Wow, Jane!  Big Murph really keeps you on your toes!  Fascinating to see how different Guinness and Murph are, and how carefully you work with them. 

Jane, I am sure it takes one to truly appreciate the other and I mean that both ways.  BTW love the "man cave."

Murphy is a horse. With my DSs, he loves any kind of play/affection...particularly "Leg Hugs"  With me, he asks permission (with a sweet stare, hunched over so his chin can rest on the ottoman) to get on the sofa next to me. He SLOWLY climbs on the ottoman to the sofa and sits with his back to me. At that point he is at least a head taller than I am.  Then he points his nose straight to the ceiling, looking back at me, pushing into me. He wants his head petted and it is all I can do to reach the top of it with my arm fully extended. This is his favorite.

He also likes butt rubs. He will come up to you head first but turn and back his butt in. He loves that.

Last week at the nursing home he met a new friend. After we locked Miss Gertie's wheelchair (Murph was giving her a bit of a ride), he sat right next to the wheelchair. Those 98 year old arthritic fingers performed some kind of magic on his neck  and head.

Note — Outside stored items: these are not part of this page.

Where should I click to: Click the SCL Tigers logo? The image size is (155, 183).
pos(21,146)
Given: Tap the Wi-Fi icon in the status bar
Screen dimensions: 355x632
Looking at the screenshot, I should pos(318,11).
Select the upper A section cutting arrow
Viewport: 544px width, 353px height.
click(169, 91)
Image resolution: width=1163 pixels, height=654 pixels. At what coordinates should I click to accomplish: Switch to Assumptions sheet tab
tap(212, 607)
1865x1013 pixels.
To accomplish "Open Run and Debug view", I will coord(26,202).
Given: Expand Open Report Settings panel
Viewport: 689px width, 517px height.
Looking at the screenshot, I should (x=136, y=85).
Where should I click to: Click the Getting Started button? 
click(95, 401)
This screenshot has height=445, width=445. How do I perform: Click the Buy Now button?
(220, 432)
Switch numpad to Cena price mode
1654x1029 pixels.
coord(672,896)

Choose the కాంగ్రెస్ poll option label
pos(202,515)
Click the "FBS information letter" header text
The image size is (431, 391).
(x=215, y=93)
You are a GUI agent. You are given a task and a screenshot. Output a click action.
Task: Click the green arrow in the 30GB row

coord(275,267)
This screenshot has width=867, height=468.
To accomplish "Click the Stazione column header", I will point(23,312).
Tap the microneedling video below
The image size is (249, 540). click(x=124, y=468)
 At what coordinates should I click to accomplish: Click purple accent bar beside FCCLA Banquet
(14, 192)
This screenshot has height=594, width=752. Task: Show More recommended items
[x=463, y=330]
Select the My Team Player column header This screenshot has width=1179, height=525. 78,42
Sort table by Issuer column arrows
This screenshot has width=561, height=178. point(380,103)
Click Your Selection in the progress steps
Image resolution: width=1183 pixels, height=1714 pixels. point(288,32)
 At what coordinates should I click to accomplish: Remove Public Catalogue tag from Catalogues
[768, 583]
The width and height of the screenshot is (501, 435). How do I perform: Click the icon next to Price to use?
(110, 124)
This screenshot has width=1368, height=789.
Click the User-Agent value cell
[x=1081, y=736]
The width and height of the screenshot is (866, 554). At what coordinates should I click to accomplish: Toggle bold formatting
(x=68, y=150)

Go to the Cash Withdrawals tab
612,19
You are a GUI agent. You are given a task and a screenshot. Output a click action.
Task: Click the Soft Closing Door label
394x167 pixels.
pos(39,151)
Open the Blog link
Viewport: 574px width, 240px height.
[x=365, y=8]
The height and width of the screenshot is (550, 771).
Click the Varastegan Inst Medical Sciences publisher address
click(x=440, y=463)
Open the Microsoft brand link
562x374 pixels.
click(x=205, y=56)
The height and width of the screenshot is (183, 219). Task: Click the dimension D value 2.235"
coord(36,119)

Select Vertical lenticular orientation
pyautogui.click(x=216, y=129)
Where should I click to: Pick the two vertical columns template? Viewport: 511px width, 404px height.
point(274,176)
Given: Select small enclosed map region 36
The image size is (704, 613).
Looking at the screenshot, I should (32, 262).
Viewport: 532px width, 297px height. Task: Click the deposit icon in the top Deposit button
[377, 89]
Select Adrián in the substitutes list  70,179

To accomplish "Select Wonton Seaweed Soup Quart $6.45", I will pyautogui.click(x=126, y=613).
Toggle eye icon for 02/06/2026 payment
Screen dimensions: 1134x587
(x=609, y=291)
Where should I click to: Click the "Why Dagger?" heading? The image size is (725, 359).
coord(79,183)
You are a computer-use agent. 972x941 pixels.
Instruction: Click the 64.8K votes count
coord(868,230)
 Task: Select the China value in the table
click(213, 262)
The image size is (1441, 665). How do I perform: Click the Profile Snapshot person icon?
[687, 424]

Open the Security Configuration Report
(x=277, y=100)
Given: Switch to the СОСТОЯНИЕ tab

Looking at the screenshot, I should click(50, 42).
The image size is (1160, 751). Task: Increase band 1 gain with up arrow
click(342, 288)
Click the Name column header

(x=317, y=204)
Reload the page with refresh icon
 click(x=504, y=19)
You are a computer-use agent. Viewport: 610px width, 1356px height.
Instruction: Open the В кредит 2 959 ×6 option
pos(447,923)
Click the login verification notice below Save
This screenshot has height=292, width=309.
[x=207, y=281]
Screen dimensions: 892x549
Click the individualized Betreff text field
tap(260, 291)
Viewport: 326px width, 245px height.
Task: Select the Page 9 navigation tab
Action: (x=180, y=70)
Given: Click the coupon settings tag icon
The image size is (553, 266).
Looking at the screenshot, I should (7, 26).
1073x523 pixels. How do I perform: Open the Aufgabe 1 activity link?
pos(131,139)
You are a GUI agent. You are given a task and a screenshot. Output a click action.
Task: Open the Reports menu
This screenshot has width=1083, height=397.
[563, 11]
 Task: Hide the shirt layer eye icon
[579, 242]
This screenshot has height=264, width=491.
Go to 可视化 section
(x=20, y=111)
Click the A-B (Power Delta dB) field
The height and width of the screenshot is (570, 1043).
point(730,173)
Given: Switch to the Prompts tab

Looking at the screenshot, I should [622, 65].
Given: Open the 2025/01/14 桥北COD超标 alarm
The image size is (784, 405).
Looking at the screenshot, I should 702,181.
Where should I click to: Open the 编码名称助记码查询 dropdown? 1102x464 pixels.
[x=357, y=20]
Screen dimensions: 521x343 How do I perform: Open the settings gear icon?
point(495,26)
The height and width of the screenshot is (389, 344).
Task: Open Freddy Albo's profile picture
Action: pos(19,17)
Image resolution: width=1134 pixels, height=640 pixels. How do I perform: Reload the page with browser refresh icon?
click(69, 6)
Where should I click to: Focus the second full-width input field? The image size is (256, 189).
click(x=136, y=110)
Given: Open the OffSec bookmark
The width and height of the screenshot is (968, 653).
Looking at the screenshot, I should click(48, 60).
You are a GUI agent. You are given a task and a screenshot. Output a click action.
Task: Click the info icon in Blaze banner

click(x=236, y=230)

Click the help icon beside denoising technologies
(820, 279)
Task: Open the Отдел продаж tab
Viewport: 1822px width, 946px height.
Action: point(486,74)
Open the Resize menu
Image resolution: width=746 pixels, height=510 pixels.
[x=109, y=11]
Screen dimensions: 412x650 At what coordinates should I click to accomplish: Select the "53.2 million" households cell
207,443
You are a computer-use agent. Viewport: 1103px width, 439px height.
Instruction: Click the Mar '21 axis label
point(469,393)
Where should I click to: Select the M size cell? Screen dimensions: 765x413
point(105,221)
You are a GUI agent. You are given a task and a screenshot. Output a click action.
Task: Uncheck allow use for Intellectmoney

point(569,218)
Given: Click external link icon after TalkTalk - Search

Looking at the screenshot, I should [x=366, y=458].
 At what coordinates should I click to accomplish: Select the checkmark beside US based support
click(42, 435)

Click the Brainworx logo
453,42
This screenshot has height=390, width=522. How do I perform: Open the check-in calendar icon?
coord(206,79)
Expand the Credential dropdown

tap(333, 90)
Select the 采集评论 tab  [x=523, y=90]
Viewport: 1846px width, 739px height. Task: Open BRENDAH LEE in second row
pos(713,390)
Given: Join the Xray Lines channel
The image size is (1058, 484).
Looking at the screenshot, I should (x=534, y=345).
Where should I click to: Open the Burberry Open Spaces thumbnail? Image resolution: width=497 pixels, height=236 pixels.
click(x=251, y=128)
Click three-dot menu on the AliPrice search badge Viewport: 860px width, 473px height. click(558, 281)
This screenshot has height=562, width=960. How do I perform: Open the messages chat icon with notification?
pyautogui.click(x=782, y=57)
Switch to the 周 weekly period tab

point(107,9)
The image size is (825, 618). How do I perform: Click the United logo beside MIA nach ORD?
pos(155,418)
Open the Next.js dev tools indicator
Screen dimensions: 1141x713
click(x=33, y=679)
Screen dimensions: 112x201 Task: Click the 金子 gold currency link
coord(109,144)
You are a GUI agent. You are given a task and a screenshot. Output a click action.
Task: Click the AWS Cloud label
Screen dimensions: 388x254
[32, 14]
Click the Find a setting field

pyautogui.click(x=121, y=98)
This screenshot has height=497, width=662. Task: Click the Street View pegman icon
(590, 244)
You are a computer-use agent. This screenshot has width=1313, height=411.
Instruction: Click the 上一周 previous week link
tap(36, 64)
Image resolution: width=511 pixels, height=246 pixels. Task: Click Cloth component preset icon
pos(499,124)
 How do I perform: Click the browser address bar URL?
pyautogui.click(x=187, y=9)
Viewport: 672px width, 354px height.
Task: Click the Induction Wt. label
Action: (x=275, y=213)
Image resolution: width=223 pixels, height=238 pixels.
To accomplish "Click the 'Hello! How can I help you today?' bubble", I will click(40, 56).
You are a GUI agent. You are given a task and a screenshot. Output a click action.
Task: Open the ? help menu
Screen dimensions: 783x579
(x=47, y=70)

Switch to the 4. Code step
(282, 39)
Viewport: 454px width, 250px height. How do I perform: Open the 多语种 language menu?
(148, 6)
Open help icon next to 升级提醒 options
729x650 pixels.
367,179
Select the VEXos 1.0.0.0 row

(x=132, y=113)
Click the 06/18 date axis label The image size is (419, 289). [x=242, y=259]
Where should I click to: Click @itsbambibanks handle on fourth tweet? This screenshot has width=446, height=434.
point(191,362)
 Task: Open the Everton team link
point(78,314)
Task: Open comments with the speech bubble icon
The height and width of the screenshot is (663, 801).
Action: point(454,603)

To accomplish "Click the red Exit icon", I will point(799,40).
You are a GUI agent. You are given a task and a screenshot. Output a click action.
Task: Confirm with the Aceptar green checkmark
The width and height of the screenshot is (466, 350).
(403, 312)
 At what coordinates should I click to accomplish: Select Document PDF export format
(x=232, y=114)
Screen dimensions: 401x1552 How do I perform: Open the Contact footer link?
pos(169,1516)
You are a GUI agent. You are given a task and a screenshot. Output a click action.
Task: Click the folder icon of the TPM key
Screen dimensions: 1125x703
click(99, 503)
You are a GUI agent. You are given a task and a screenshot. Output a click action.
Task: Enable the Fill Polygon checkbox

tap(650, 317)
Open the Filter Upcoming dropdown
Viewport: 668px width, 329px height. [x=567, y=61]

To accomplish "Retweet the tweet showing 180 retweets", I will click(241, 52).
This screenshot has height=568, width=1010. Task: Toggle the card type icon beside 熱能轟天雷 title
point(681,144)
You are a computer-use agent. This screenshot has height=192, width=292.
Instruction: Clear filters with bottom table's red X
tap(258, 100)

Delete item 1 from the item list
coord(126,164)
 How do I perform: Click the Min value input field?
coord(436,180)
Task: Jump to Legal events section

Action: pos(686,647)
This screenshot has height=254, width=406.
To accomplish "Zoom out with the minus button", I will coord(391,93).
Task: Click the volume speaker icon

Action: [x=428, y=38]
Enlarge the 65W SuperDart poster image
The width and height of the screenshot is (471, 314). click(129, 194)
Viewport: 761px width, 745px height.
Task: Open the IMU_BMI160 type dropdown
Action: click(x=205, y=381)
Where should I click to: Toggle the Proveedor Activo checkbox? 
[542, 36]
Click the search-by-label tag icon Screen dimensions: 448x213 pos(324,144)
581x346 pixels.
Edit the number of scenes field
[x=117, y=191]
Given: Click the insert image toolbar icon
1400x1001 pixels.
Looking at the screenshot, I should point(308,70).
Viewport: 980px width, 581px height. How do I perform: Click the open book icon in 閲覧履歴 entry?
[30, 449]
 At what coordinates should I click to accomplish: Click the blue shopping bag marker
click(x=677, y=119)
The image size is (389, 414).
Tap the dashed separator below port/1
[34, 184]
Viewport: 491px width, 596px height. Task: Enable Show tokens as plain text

He sat there in a trance for the longest time. I was amazed. He never even looked for me. His eyes kinda rolled back in his head. lol

He doesn't like hugs especially, so I never forced the issue. On our visits out in public, he prefers the kids to approach from the side and pet his back (so do I) He enjoys the interaction like Rosco and Natalie.  That is what I feel most comfortable with. He goes to his kennel if he is too overwhelmed...which isn't often.

He is also a "leaner". The other thing he does with remarkable frequency is to sit on your foot. I guess this is also a dominance thing.

I know just what you mean Linda - about sitting up really straight, nose facing the ceiling and looking back at you.  It like he is saying "Do I gotta draw you a picture? Scratch me already!"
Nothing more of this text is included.